SELECTED PASSAGE »
10 - Way Out West - "Don't Look Now"
Occasionally DJ's of various flavors decide to step away from just spinning together the songs of others and try making some music of their own. In my experience, a field of very little middle ground. Either a delight for the ears, or proof they shouldn't quit their day job. This disc is most assuredly the former. Nick Warren & Jody Wisternoff, with an assist on vocals from Omi, spin an album which is schizophrenic, but appealing.
But what is in store, you may ask? Is it a four-on-the-floor dance burner like "Anything But You"? Or perhaps a somber, moody electro-ode to fading love, on the very next track "Don't Forget Me"?. Or perhaps it is an epic, 11 minute long, slow-building lead-up to an explosion of sound, daring you to sit still like "Killa". It manages to weave together all these disparate styles and feelings - it is a little bit trance, a sprinkle of house, maybe, but all channeled through a pop sensibility that not all albums like this truly pull off. Or at least, not that well. The variety continues well into the final, ethereal "Absinthe Dreams". Other reviews speak poorly of this trait - hard to see why, as the mix gives something for everyone, is well put together, and end to end stands as not just a great electronica album, but a great pop album overall. If you find yourself one who scoffed at electronica before, give this one a try, you may just be surprised.
9 - Goo Goo Dolls - "Gutterflower"
The dolls have released 2 albums since this one, and not to say they are bad - but this one just hit the perfect mark. As Rzeznik was heard to quip on the Behind The Music special on the band "We've turned a corner" - something he observed when the 3-piece orchestra showed up at the studio during the recording of "Iris". He was right, but only half so. Dizzy Up The Girl started around the corner, and Gutterflower is walking proudly on the other side of the building, with a bit of the sneer brought back.
It is still power guitar pop, no question, but there is a grittier undercurrent running through all the tracks here, from the twisting first single "Here Is Gone" to the beaten-but-not-broken "It's Over" to the simple acoustic yearn of "Sympathy" - here the Dolls take all their best pieces and weld them together with high-sheen guitar pop, and end up with the most consistent, well-rounded album of their career, landing them number 9 on this list.
8 - New Order - "Get Ready"

MATERIAL »
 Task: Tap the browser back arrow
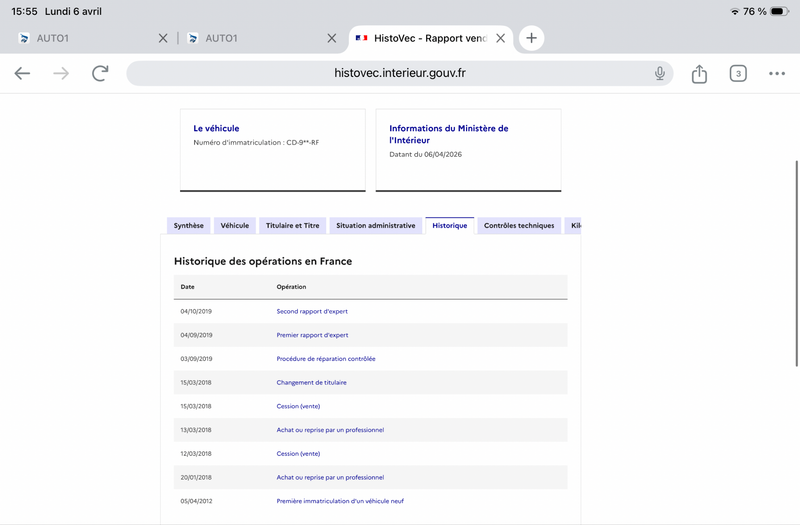pos(22,73)
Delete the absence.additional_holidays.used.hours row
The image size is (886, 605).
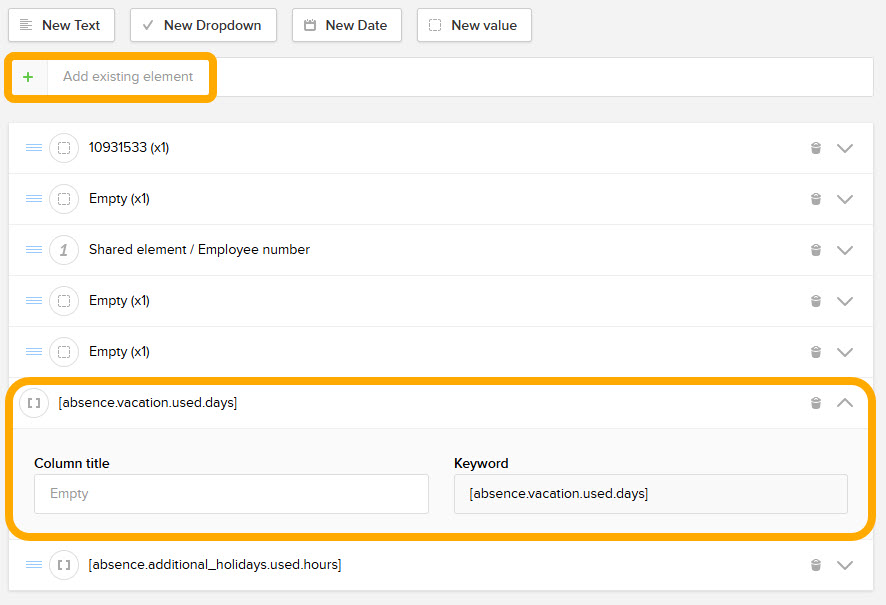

WORK TO DO »
[a] Edit the album reviews from "10 - Way Out" up to and including "schizophrenic, but appealing.", replacing "delight" with "joy".
[b] Translate this sentence from the album reviews into Spanish: "He was right, but only half so."
The listing is material separate from the album reviews.

RESULTS OF THE EXERCISE »
[a]
10 - Way Out West - "Don't Look Now"
Occasionally DJ's of various flavors decide to step away from just spinning together the songs of others and try making some music of their own. In my experience, a field of very little middle ground. Either a joy for the ears, or proof they shouldn't quit their day job. This disc is most assuredly the former. Nick Warren & Jody Wisternoff, with an assist on vocals from Omi, spin an album which is schizophrenic, but appealing.

[b] Tenía razón, pero solo a medias.